More and more professionals are being required to work from home. For many teams, this is an unprecedented event. They’ve suddenly gone from working together in a collaborative, face-to-face environment to remote parts of a team. It can be frustrating and challenging, but a few tips will help ensure that you can collaborate and work together just as seamlessly as if you were still in the same office.

Tips for Remote Team Collaboration

Use the Right Tools

First and foremost, your team needs the tools for the job. Choosing the right software from the plethora of options out there can be hard, of course. There’s Trello for file sharing and task assignments. You can choose Slack for chat-like communication and other benefits. If you need video conferencing, you can go with Facetime (for Apple devices), or use Skype, and numerous other options. There is no right or wrong answer when it comes to tools. It’s the choosing that matters. Look for software that:

  • Fosters reliable, direct communication
  • Duplicates in-office tasks in a virtual environment, such as file and document sharing
  • Is secure enough that it doesn’t pose a security risk
  • Is affordable (many options are free for personal accounts, but some require a fee for organizational use)

Have a Digital Water Cooler

A critical difference between in-office work and remote work is the lack of person-to-person engagement. In the office, workers can gather to talk and catch up with one another. So-called water cooler talk helps form stronger bonds between team members and ensures a more cohesive team overall. That is missing in the digital environment. A critical consideration for team collaboration is to have a digital water cooler where your team can chat, blow off steam, share jokes, and more.

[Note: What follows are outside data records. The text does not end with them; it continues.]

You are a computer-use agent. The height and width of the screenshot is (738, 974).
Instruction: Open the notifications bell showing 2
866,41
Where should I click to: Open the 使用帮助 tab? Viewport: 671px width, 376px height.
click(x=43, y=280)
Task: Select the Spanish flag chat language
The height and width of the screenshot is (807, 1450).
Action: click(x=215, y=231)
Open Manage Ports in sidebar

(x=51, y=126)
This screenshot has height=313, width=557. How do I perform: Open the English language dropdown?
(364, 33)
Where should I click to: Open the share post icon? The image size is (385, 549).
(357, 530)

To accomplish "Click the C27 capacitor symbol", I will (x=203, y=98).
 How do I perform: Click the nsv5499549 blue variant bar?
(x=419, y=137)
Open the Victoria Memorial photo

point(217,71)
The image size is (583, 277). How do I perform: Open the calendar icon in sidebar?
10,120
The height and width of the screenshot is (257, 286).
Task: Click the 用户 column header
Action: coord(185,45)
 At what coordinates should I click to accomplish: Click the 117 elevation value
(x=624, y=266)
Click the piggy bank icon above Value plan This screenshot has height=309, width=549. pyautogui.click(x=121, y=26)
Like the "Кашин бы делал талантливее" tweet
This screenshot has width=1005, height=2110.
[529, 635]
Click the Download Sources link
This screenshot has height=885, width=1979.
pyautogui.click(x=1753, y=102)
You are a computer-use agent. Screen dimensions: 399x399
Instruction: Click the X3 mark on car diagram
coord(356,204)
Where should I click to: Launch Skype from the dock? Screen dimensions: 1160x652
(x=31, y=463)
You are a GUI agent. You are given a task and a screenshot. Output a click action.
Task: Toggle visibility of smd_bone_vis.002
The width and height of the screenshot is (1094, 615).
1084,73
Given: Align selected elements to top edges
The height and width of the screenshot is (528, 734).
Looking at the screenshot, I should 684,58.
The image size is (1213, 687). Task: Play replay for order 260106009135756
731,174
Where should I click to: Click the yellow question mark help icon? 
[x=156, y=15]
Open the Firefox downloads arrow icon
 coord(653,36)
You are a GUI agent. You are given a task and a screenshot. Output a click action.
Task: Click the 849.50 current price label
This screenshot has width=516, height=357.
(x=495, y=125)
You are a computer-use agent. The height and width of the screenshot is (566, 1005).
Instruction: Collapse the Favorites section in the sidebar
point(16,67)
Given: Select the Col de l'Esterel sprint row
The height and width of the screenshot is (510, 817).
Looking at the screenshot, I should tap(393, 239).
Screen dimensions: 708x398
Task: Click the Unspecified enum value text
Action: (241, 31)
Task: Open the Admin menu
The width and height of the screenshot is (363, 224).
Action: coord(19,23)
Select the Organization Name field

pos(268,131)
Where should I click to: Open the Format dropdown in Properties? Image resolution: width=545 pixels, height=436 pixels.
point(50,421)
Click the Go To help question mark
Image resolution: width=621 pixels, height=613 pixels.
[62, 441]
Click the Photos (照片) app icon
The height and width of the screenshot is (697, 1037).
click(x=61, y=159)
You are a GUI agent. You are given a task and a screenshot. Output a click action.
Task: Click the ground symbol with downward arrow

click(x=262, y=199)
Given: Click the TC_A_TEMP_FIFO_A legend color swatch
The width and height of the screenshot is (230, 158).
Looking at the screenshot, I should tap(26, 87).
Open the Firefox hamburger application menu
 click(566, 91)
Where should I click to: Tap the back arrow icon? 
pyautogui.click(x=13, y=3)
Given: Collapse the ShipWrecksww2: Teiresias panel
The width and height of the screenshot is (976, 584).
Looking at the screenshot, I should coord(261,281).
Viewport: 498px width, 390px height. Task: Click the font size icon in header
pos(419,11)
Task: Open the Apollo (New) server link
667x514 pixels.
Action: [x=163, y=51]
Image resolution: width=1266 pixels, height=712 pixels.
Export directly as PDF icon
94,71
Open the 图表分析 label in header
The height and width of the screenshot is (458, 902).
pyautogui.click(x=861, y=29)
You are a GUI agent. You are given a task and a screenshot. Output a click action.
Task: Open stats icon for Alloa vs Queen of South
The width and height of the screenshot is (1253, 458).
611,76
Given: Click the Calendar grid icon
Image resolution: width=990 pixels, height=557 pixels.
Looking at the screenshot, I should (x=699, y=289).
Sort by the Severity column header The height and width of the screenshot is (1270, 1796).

Often, the collaboration tools you choose can also double as water-cooler space. For instance, Slack offers the ability for your team to chat with one another in real-time, which can help them bond, share jokes and memes and more. Slack’s just one option of many, though. The important thing is to provide the team with the ability to engage in small talk and create a sense of unity.

Focus on Communication

How often do you ask another team member a question during a normal workday in the office? We all need regular input from our team members to accomplish our tasks. Make that simple and easy by focusing on communication. Chat programs, including things like Facebook Messenger and Google Hangouts, can simplify this. Focus on informal, direct communication between team members so that they can get their work done with a minimum of hassle.

However, don’t bombard one another with communication. Send an email, but don’t follow up by phone as well. Call a team member, but don’t try to micromanage by sending a text message, too. You need to strike a balance between clear, ongoing communication and over-communicating.

Limit Meetings

Let’s face it. Most meetings are just a waste of time. Sure, they promise to give you the ability to share information and make sure that the entire team is on the same page, but how much do you accomplish? How much time do your team members waste sitting in those meetings?

Limit meetings to what is truly important. Instead of having daily meetings, scale back to once per week. Also, remember that your remote team members probably have multiple other meetings during the week, so it may be wise to combine those where possible.

Check-In Daily Instead

While meetings might be a waste of time, there is still value in getting together to make sure everyone is on the same page and progressing appropriately, which is more important than ever in a remote environment. So, instead of regular meetings that might last an hour or two, opt for shorter daily check-ins.

These might be five or 10-minute mini-meetings where everyone shares a little bit of information about what they’re working on, how their project is progressing, have the chance to ask questions and get clarification, and more. Check-ins waste less time, build a sense of cohesion with remote workers, and help connect everyone.

Be Flexible

For many teams, working remotely is very new. Team members are coming to grips with their new situation. Be flexible when dealing with most team-related situations. Understand that everyone on the team has a lot going on right now, particularly if they have school-age children at home who are transitioning to distance learning. Here are a few examples of how to be flexible:

  • Understand that “regular work hours” probably won’t happen. Most of your team members will schedule work around other facets of life.
  • Understand that staying in communication may mean something as simple as sending or replying to a text message.
  • Understand that pets, children, delivery personnel, and other things will interrupt phone calls and video meetings.

Trust your team to uphold their responsibilities and meet deadlines without micromanagement. Take a deep breath and then step back. Flexibility is the only way to ensure that remote teams work.

Make Time for Fun

Working remotely may not be fun, but you can take steps to add a bit of enjoyment. Take the time to send one another jokes. Share music playlists. Encourage off-project discussions about lighthearted topics. No, you shouldn’t frivolously waste time, but it is important to bring a sense of normalcy to your new normal.


Celebrating might seem strange in a remote team, but it’s important. What should you celebrate? Anything and everything. Celebrate project milestones, but also birthdays and anniversaries. Tip your hat to fun national calendar days like National Pizza Day. Add in elements of fun to help make the new normal a little less daunting.

In Conclusion

Working remotely is challenging. Remote collaboration is hard. There’s no denying those facts. However, with a little planning, the willingness to be flexible, and the ability to communicate with one another, there is no reason that remote workers cannot be just as effective as in-house teams, or even more so.